Manuel Valls a assuré vouloir agir sur ces points. "Il faut que la chaîne pénale puisse travailler normalement. Je suis sûr que la police et la gendarmerie pourront travailler ensemble. De la concurrence, c'est interdit, sinon il y aura des sanctions", a-t-il dit.
"Pendant des années, on s'est concentré sur la lutte antiterroriste et on s'est moins préoccupé des réseaux mafieux, le travail doit être mené en ce sens dans le renseignement intérieur", a-t-il poursuivi.
Selon des statistiques établies par Corse-Matin, un seul des 85 principaux meurtres et tentatives liés au crime organisé commis depuis 2004 a été élucidé.
Manuel Valls réplique par une autre statistique, affirmant que 2.686 personnes ont été mises en cause et 996 écrouées dont 130 pour meurtres sur les 15 dernières années.(Source: Reuters)
Un déplacement républicain
"C'est en premier lieu un déplacement républicain", a déclaré M. Valls à la presse à la préfecture d'Ajaccio. Il l'a entamé en rendant hommage à la Résistance en Corse, premier territoire français libéré, dès septembre 1943.
Il s'est recueilli, à la citadelle d'Ajaccio, dans la cellule où le chef de réseau Fred Scamaroni s'était suicidé, le 19 mars 1943, pour ne pas répondre à ses tortionnaires de la police politique fasciste italienne, l'OVRA.
"Son sacrifice doit nous servir d'exemple. On ne transige pas avec les valeurs de la République", a déclaré M. Valls, ajoutant lors d'une conférence de presse être venu rendre "l'hommage du gouvernement à tous les Corses morts pour la France".
Concernant la criminalité, il a réaffirmé "une augmentation de la lutte contre les dérives affairistes et les débordements meurtriers du crime organisé".
"La vague actuelle des règlements de comptes appelle un sursaut, des résultats. Les Corses attendent des résultats, pas des mots", a-t-il souligné, reconnaissant que "la pression avait moins porté sur les réseaux mafieux et le crime organisé que sur la lutte antiterroriste".
Il a notamment expliqué la multiplication des assassinats par le fait que "les groupes criminels sont en restructuration, en concurrence", mentionnant le trafic de drogue.
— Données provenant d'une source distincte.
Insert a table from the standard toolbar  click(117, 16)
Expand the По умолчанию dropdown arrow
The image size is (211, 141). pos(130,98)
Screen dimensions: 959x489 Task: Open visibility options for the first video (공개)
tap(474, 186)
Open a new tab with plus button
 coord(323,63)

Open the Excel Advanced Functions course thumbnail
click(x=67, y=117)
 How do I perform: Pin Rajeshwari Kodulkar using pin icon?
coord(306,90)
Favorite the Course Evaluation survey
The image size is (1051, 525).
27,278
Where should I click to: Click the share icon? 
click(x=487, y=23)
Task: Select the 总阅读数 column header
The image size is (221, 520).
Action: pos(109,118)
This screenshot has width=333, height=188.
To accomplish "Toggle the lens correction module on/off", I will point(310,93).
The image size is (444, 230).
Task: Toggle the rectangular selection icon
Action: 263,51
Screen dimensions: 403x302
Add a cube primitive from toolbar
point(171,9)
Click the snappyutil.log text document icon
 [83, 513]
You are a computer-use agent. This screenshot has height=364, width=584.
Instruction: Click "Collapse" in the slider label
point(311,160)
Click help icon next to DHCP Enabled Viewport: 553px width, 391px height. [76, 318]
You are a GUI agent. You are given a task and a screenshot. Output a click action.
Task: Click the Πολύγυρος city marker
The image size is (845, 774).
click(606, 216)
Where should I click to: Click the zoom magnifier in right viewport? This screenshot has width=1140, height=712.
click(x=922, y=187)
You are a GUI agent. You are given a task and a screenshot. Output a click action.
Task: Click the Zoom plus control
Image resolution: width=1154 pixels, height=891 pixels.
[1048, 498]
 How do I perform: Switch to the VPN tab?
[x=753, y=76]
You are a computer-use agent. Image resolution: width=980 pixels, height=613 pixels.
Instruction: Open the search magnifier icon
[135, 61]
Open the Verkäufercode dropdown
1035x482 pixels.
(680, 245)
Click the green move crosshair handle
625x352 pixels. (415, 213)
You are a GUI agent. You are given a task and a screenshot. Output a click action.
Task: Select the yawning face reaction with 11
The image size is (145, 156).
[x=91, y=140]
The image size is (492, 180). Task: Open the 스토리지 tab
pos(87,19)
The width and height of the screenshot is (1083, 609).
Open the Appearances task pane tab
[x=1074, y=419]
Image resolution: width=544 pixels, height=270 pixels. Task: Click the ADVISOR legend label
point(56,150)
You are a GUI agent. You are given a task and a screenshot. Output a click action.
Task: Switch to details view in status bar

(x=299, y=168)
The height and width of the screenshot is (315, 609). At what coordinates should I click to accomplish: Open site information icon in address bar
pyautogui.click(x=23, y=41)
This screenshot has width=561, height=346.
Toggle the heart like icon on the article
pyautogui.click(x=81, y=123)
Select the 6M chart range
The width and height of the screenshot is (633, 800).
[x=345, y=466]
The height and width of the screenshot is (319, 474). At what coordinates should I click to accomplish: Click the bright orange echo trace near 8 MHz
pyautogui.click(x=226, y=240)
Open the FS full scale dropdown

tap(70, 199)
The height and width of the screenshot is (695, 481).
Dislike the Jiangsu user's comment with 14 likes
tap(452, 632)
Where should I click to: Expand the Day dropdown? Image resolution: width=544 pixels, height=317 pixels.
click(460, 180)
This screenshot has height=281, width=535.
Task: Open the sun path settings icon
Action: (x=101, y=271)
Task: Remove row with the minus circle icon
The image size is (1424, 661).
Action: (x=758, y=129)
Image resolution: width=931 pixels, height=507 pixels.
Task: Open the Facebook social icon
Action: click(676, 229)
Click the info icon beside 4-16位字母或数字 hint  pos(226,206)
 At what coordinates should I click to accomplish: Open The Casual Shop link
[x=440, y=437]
Comme il l'avait fait lors de sa première visite, le 15 novembre, après l'assassinat du président de la Chambre de commerce et d'industrie de Corse-du-Sud, Jacques Nacer, M. Valls a souligné que "la menace affairiste, mafieuse" concerne notamment les secteurs de "l'urbanisme, la construction, la sécurité privée, le tourisme".
Face aux critiques sur le taux quasiment inexistant de résolution des affaires, depuis plusieurs années, il a indiqué que "la police et la gendarmerie doivent s'adapter, renouveler leurs méthodes".
Une quarantaine de personnels supplémentaires seront affectés en Corse "au plus tard, début 2013", a-t-il dit, rappelant qu'il souhaitait voir développer la vidéo-protection et la lecture automatisée des plaques minéralogiques.
Mentionnant la présence lundi à Bastia, siège de la cour d'appel, de la ministre de la Justice, Christiane Taubira, il a ajouté que les enquêtes et les poursuites concerneraient notamment le blanchiment d'argent et les patrimoines indûment constitués.
Leur "très grande détermination" dans ce domaine, a-t-il précisé, "est partagée par les ministres de l'Economie et des Finances, Pierre Moscovici, et du Budget, Jérôme Cahuzac".
Interrogé sur un rapport du procureur de la République à Bastia dénonçant la concurrence entre services enquêteurs et l'insuffisance du renseignement à destination du parquet, M. Valls a souligné que "des marges de progrès existent".
"Dans un Etat de droit, magistrats et forces de l'ordre doivent travailler ensemble (...) et toute mise en cause publique affaiblit ce travail", a-t-il dit, ajoutant toutefois être "convaincu" que "policiers et gendarmes peuvent travailler mieux, pas seulement en Corse".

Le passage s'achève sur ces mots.